Living with a cat with a missing limb and special needs inspired Greylak to blog about it.

“I want people to know that disabilities come in many forms and that any animal afflicted with any disability deserves a loving home,” said Greylak.

The message was welcomed by pet owners and soon Crepes was a celebrity. Greylak took the idea to another level and produced the first of a series of YouTube movies called CATastrophes. Crepes had a starring role in the first video, “Catalogue,” and continues to be an inspiration for the series.

Oscar Madison NYC is saving lives
Running around town in his dog wheelchair, Oscar Madison NYC is a well-known public figure. The charming little guy with a big smile is in constant motion and in constant demand as a “spokesdog” for handicapped pets. Oscar Madison also inspires others by participating in a groundbreaking clinical trial to get paraplegic dogs and humans walking again.  He is one of 20 paralyzed dogs involved in a study at Iowa State University.

Abandoned and dragging himself on the streets of New York City, Oscar was taken in by an animal rescue group. While he was at a local veterinary office getting vaccinations, Christian Ceres saw him scooting along the floor and was immediately smitten.

“From that moment on I wanted Oscar,” said Ceres. “Before he came to live with me, I did a crash course for special-needs dogs. It never mattered that he couldn’t walk I just wanted Oscar in my life.”

Now every 3 months, Oscar and Ceres drive 2 days from New York to Ames, Iowa, so he can participate in the clinical trial. They spend the week visiting local sites when Oscar isn’t needed at the hospital and then make another 2-day trip back home.
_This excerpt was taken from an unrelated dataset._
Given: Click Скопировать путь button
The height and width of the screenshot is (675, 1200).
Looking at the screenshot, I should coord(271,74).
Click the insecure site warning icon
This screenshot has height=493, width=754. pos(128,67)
The study combines aggressive physical therapies with a trial medication in hope that it will break down scar tissue in the spine and allow the brain to once again communicate the signals to walk.

“We have great hope for this treatment for the future of pets and people,” said Ceres.
Sharon Seltzer is the founder of Lessons From A Paralyzed Dog, a website about dogs and other specially abled pets who defy their physical limitations to lead inspiring lives.